EXERCISE DESCRIPTION »
From the first line to the last, reproduce the records exactly as they appear below.

THE DATA »
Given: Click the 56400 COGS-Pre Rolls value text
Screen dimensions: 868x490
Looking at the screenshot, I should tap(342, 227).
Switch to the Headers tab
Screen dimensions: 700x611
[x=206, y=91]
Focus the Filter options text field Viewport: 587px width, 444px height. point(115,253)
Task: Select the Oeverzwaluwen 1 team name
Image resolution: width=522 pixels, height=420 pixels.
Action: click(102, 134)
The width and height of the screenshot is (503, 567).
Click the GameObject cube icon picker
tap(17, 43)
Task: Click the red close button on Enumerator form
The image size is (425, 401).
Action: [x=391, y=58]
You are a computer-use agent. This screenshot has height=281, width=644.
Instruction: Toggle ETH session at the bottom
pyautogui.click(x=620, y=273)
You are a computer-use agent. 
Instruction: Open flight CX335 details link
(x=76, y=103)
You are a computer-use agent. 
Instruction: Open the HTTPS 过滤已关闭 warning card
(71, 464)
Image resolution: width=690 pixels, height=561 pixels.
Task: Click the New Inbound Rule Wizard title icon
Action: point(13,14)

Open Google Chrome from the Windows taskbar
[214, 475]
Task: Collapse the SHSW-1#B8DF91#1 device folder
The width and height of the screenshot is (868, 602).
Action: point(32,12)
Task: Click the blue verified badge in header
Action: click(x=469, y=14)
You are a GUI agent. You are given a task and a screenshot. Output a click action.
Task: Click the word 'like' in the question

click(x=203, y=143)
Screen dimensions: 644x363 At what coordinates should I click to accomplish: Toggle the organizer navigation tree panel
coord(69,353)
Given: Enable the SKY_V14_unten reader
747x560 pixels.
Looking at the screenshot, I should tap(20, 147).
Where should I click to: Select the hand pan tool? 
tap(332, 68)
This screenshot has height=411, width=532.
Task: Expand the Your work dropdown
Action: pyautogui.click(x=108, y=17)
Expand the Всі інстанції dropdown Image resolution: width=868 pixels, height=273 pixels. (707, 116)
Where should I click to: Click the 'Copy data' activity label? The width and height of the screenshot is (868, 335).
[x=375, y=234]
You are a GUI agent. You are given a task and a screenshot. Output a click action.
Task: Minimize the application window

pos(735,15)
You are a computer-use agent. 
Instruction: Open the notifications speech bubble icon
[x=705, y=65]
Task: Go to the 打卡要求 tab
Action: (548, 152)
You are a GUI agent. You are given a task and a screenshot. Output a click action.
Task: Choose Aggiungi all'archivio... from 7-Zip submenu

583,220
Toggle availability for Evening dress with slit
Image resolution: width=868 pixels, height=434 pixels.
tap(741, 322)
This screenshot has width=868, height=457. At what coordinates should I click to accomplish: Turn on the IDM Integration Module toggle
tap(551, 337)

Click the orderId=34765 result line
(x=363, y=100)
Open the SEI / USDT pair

ANSWER FOR THE TASK »
Given: Click the 56400 COGS-Pre Rolls value text
Screen dimensions: 868x490
Looking at the screenshot, I should tap(342, 227).
Switch to the Headers tab
Screen dimensions: 700x611
[x=206, y=91]
Focus the Filter options text field Viewport: 587px width, 444px height. point(115,253)
Task: Select the Oeverzwaluwen 1 team name
Image resolution: width=522 pixels, height=420 pixels.
Action: click(102, 134)
The width and height of the screenshot is (503, 567).
Click the GameObject cube icon picker
tap(17, 43)
Task: Click the red close button on Enumerator form
The image size is (425, 401).
Action: [x=391, y=58]
You are a computer-use agent. This screenshot has height=281, width=644.
Instruction: Toggle ETH session at the bottom
pyautogui.click(x=620, y=273)
You are a computer-use agent. 
Instruction: Open flight CX335 details link
(x=76, y=103)
You are a computer-use agent. 
Instruction: Open the HTTPS 过滤已关闭 warning card
(71, 464)
Image resolution: width=690 pixels, height=561 pixels.
Task: Click the New Inbound Rule Wizard title icon
Action: point(13,14)

Open Google Chrome from the Windows taskbar
[214, 475]
Task: Collapse the SHSW-1#B8DF91#1 device folder
The width and height of the screenshot is (868, 602).
Action: point(32,12)
Task: Click the blue verified badge in header
Action: click(x=469, y=14)
You are a GUI agent. You are given a task and a screenshot. Output a click action.
Task: Click the word 'like' in the question

click(x=203, y=143)
Screen dimensions: 644x363 At what coordinates should I click to accomplish: Toggle the organizer navigation tree panel
coord(69,353)
Given: Enable the SKY_V14_unten reader
747x560 pixels.
Looking at the screenshot, I should tap(20, 147).
Where should I click to: Select the hand pan tool? 
tap(332, 68)
This screenshot has height=411, width=532.
Task: Expand the Your work dropdown
Action: pyautogui.click(x=108, y=17)
Expand the Всі інстанції dropdown Image resolution: width=868 pixels, height=273 pixels. (707, 116)
Where should I click to: Click the 'Copy data' activity label? The width and height of the screenshot is (868, 335).
[x=375, y=234]
You are a GUI agent. You are given a task and a screenshot. Output a click action.
Task: Minimize the application window

pos(735,15)
You are a computer-use agent. 
Instruction: Open the notifications speech bubble icon
[x=705, y=65]
Task: Go to the 打卡要求 tab
Action: (548, 152)
You are a GUI agent. You are given a task and a screenshot. Output a click action.
Task: Choose Aggiungi all'archivio... from 7-Zip submenu

583,220
Toggle availability for Evening dress with slit
Image resolution: width=868 pixels, height=434 pixels.
tap(741, 322)
This screenshot has width=868, height=457. At what coordinates should I click to accomplish: Turn on the IDM Integration Module toggle
tap(551, 337)

Click the orderId=34765 result line
(x=363, y=100)
Open the SEI / USDT pair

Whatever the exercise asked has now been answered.